Answer: End product allosterically inhibits an earlier enzyme in the pathway. Feedback inhibition regulates pathways by having the final product bind allosterically to inhibit an upstream enzyme, preventing overproduction.

Flashcard 21: If a competitive inhibitor is present, how does increasing $[S]$ affect inhibition at high $[S]$?

Answer: Inhibition is overcome; $V_{max}$ can still be reached. At high [S], substrate can outcompete the inhibitor for the active site, allowing the enzyme to reach its uninhibited maximum velocity.

Flashcard 22: If a pure noncompetitive inhibitor is present, can increasing $[S]$ restore the original $V_{max}$?

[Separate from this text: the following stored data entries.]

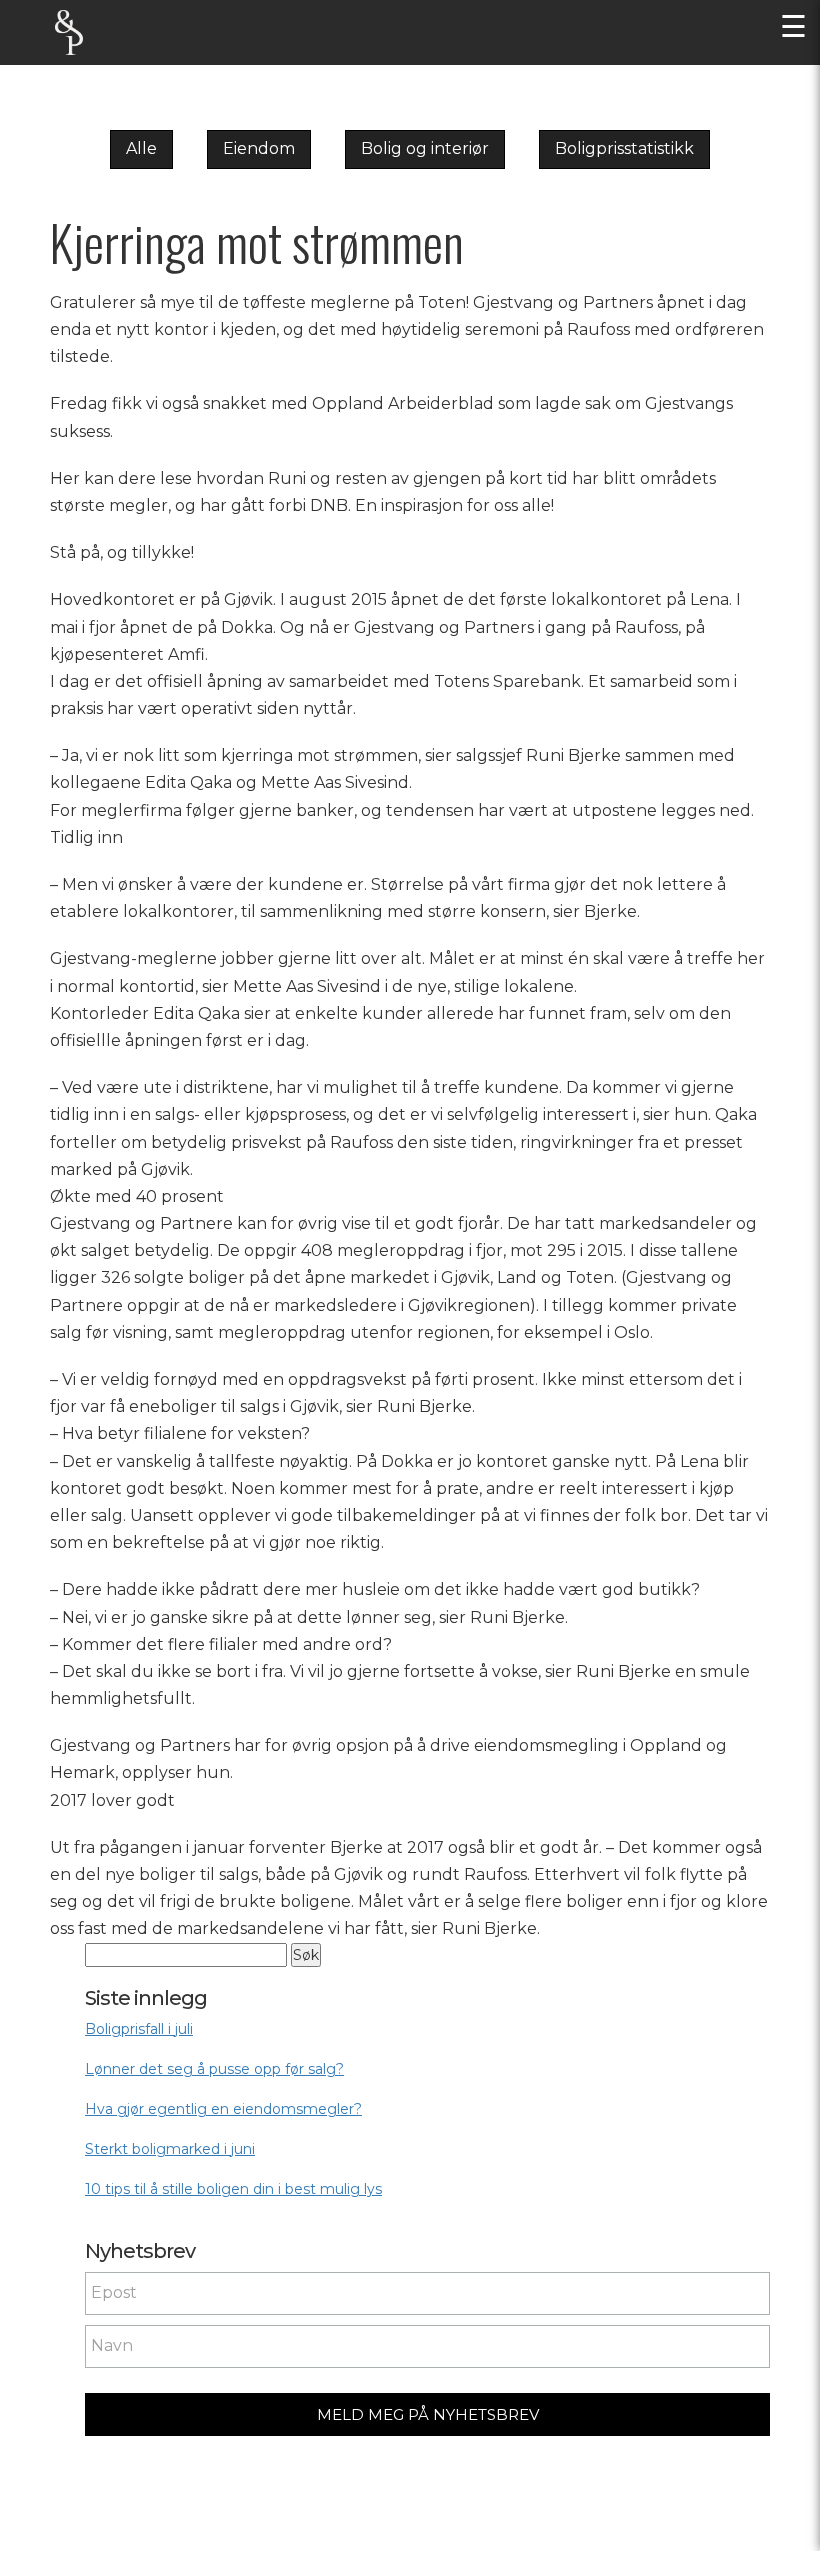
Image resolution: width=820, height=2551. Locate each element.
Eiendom (259, 148)
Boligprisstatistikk (624, 148)
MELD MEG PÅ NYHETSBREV (428, 2414)
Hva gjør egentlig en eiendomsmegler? (223, 2109)
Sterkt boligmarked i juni (170, 2149)
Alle (141, 148)
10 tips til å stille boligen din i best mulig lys (233, 2189)
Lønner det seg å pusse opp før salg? (214, 2069)
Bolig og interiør (425, 148)
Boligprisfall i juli (139, 2029)
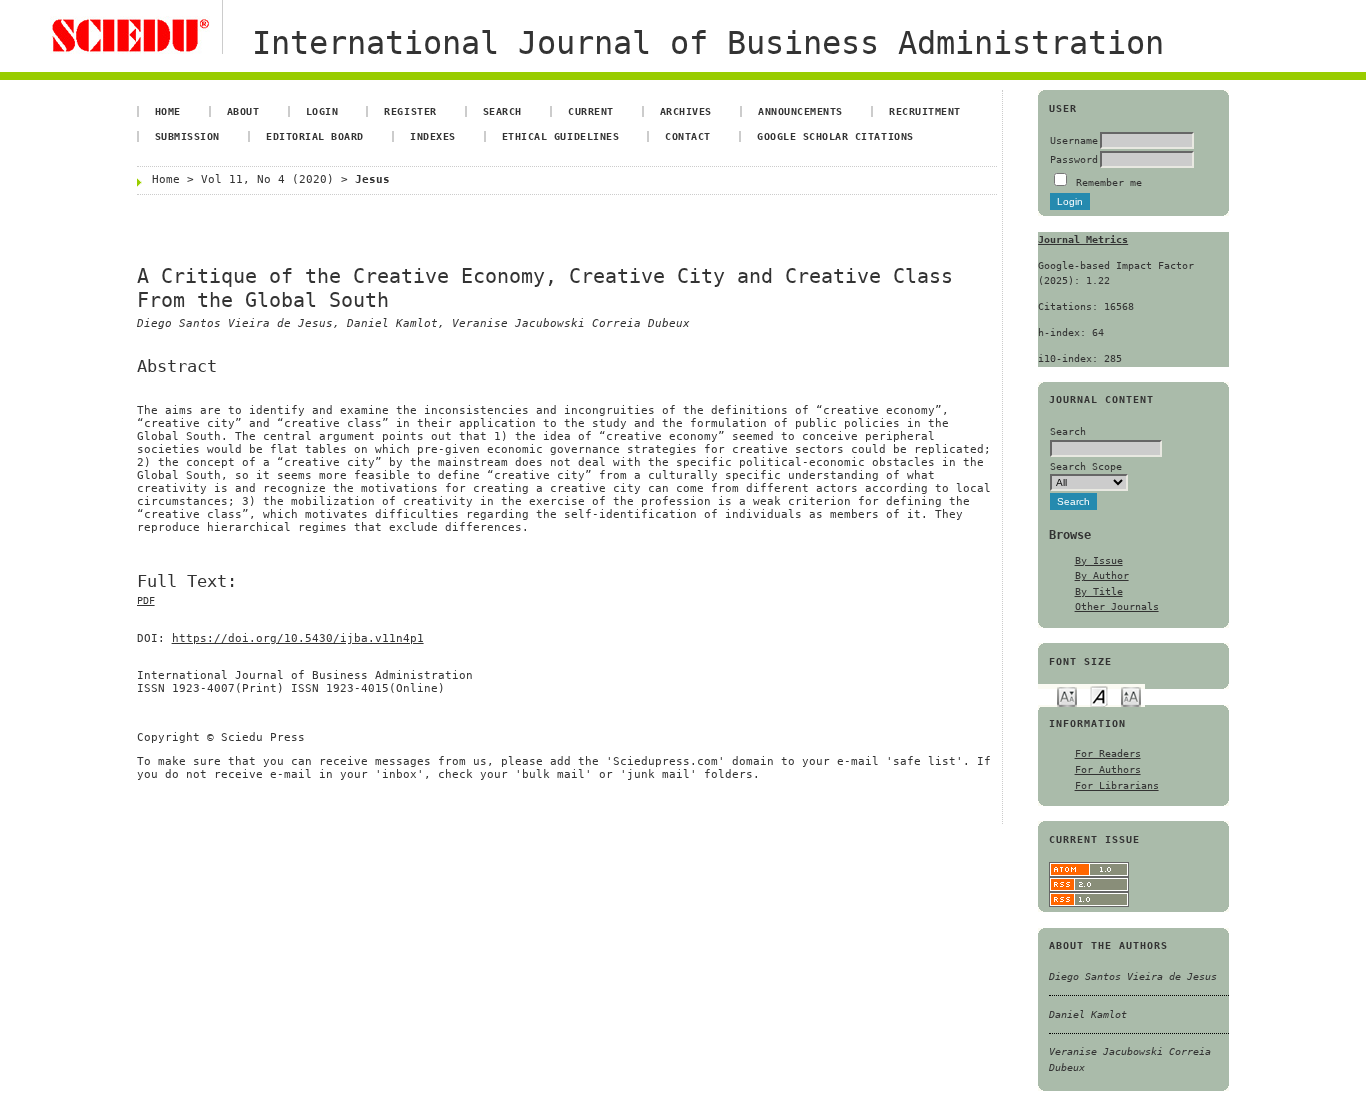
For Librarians (1117, 785)
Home (168, 111)
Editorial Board (315, 136)
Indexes (433, 136)
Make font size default (1099, 695)
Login (322, 111)
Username (1074, 140)
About (243, 111)
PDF (146, 600)
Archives (686, 111)
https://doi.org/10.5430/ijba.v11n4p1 (298, 638)
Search (502, 111)
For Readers (1108, 753)
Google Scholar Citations (835, 136)
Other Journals (1117, 606)
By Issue (1099, 560)
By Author (1102, 575)
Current (591, 111)
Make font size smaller (1067, 695)
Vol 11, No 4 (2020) (267, 179)
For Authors (1108, 769)
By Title (1099, 591)
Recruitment (925, 111)
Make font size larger (1131, 695)
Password (1074, 159)
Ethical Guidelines (560, 136)
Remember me (1109, 182)
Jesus (372, 179)
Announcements (800, 111)
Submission (187, 136)
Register (410, 111)
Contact (688, 136)
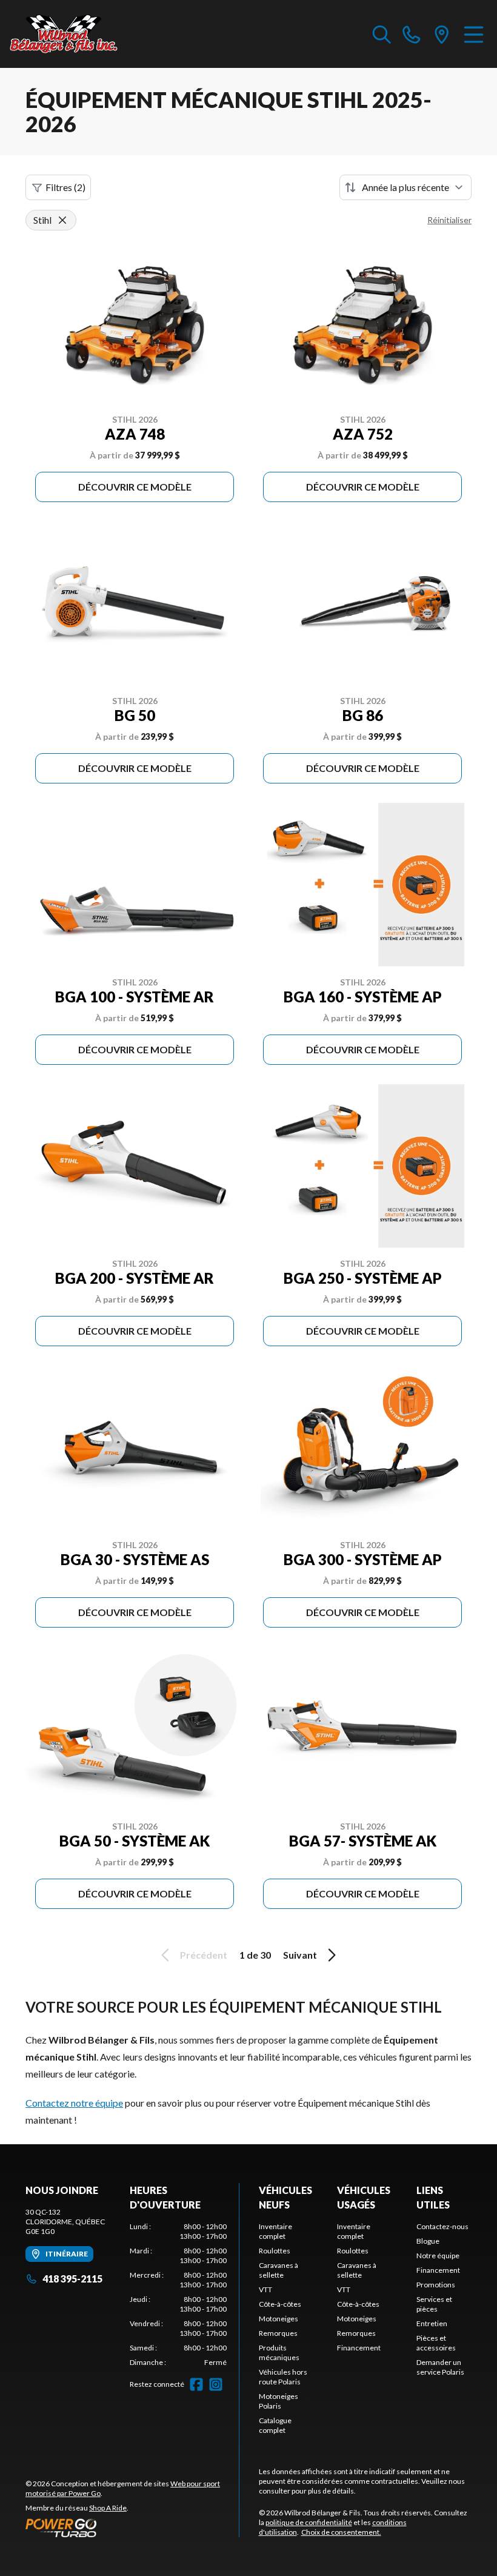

Answer: No; $V_{max}$ remains decreased. Pure noncompetitive inhibitors reduce the effective enzyme concentration, permanently lowering Vmax regardless of [S] increase.

Flashcard 23: Identify the inhibition type if $K_m$ increases from $2\,\text{mM}$ to $6\,\text{mM}$ while $V_{max}$ stays constant.

Answer: Competitive inhibition. The tripling of Km with unchanged Vmax indicates competition for the active site, characteristic of competitive inhibition.

Flashcard 24: Identify the inhibition type if $V_{max}$ decreases from $100$ to $50$ while $K_m$ remains unchanged.

Answer: Pure noncompetitive inhibition. Halving of Vmax with unchanged Km suggests binding to a non-active site that reduces catalytic capacity without affecting substrate affinity.

Flashcard 25: Identify the inhibition type if both $K_m$ and $V_{max}$ decrease by the same factor in the presence of inhibitor.

Answer: Uncompetitive inhibition. Proportional decrease in both parameters occurs when the inhibitor binds only ES, stabilizing it and altering kinetics uniformly.